For full end-to-end sample projects, see frontend-sdk-examples.

Performance

The Froomle frontend SDK is designed to keep browser-side recommendation startup and rendering costs small compared with normal page, CMS, ad, and application work. Froomle continuously guards this with browser performance tests across Chromium, Firefox, and WebKit.

The numbers below are reference lab values, not an SLA and not a guarantee for customer pages. Real-world performance depends on the customer’s page, browser, device, network, CMS, consent layer, ads, and rendering code. Use these values as an SDK-side reference point, then validate the final site with your own Real User Monitoring, Core Web Vitals, and launch checks.

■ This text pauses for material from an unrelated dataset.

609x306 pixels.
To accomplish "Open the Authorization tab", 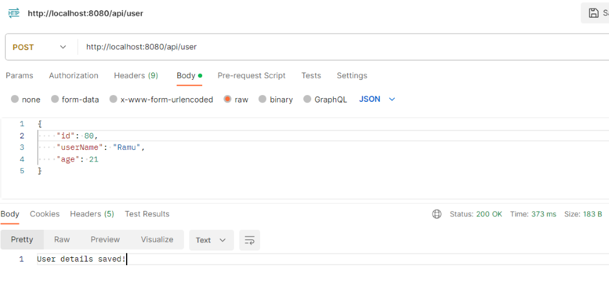I will 74,76.
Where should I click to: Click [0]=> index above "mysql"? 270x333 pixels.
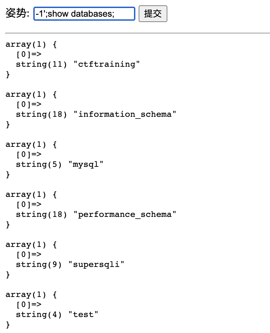tap(29, 154)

Table 1. Reference lab environment (2026-05-04)

SDK version

0.4.0

Browser harness

Playwright 1.59.1

Runs

5 repeated local runs

Hardware

Model Name: MacBook Pro
Model Identifier: MacBookPro18,3
Chip: Apple M1 Pro
Total Number of Cores: 10 (8 performance and 2 efficiency)
Memory: 32 GB

Method

Median of per-run medians across repeated local Playwright perf runs. Public values use the worst browser median across Chromium, Firefox, and WebKit. Recommendation responses are mocked by the test harness, so backend latency and customer network latency are excluded.

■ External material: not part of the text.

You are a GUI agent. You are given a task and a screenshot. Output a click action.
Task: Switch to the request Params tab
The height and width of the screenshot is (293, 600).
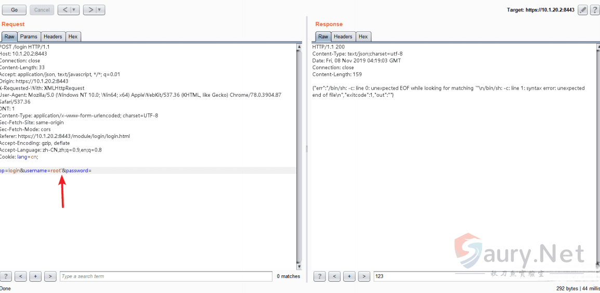29,36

Table 2. Reference browser-side SDK costs
Integration path SDK ready Reco render after response p95 frame gap p95 timer lag Memory cleanup

DOM / script tag startup (blocking)

24 ms

n/a

n/a

6 ms

n/a

DOM / script tag recommendation render (blocking)

35 ms

<1 ms

17 ms

6 ms

pass

DOM / script tag startup (defer)

32 ms

n/a

n/a

6 ms

n/a

DOM / script tag recommendation render (defer)

35 ms

<1 ms

18 ms

6 ms

pass

DOM / script tag startup (async)

34 ms

n/a

n/a

6 ms

n/a

DOM / script tag recommendation render (async)

36 ms

<1 ms

17 ms

8 ms

pass

React SDK startup

17 ms

n/a

n/a

6 ms

n/a

React list recommendation render

16 ms

4 ms

17 ms

6 ms

pass

Programmatic recommendation request

n/a

<1 ms

17 ms

6 ms

pass

Metric interpretation:

  • SDK ready measures time from scenario start until the SDK/runtime is ready for the scenario.

  • Reco render after response measures browser-side recommendation handling after the mocked recommendation response is available. It excludes backend and network latency.

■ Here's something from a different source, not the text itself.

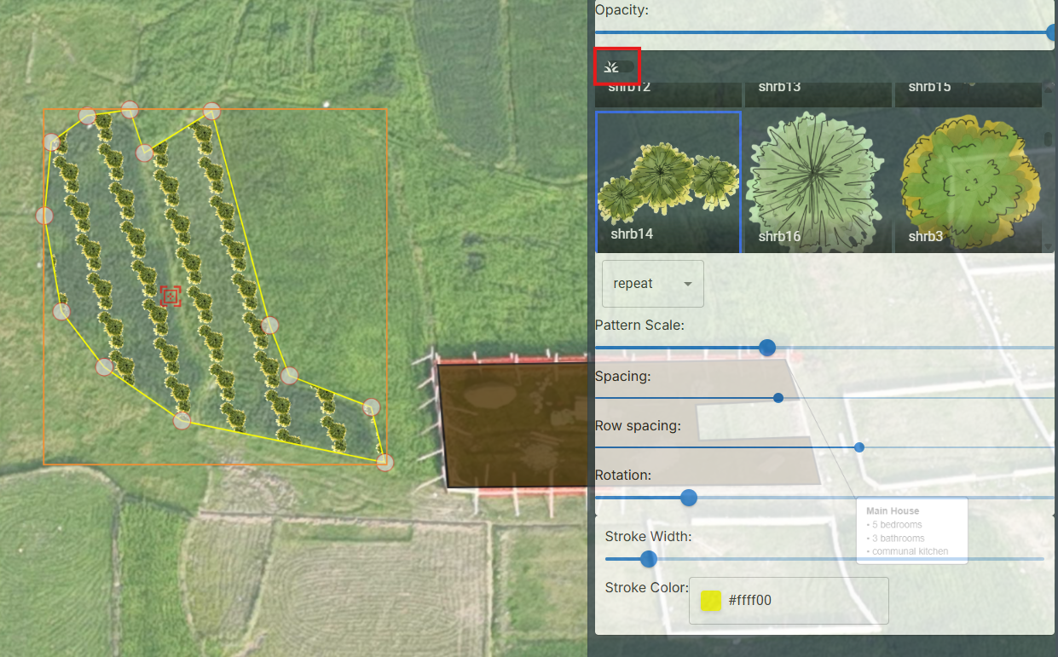Select the shrb16 plant thumbnail

point(818,182)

  • p95 frame gap is a main-thread pacing signal. Lower values mean fewer visible long-frame risks during SDK work.

  • p95 timer lag is an event-loop delay signal. Lower values mean less sustained browser-main-thread pressure.

  • Memory cleanup is a cross-browser smoke check that SDK-owned recommendation DOM can be collected after teardown.

  • Deeper CPU and heap counters are kept as internal engineering diagnostics because browser engines expose them differently. The public table uses browser-neutral signals wherever possible.

Implementation guidance:

  • Prefer defer, async, or framework-native initialization over a blocking script tag unless the page has a specific reason to block parsing.

  • Do not block the primary page render on recommendation availability. Render the page shell first and let recommendation modules fill asynchronously.

  • Keep customer card rendering lightweight. The SDK can deliver and insert recommendations quickly, but expensive customer templates, images, ads, or layout work can dominate the final user-visible cost.

  • Keep compatible recommendation request shapes aligned so batching can avoid extra browser and backend round trips.

  • Use fallbacks and timeouts so a slow recommendation response does not create an empty or unstable page area. See Resilience and fallbacks.

  • Use window.FroomleFrontendSdkRuntime.diagnostics during integration QA to verify request split behavior, runtime mode, and recent recommendation or event errors.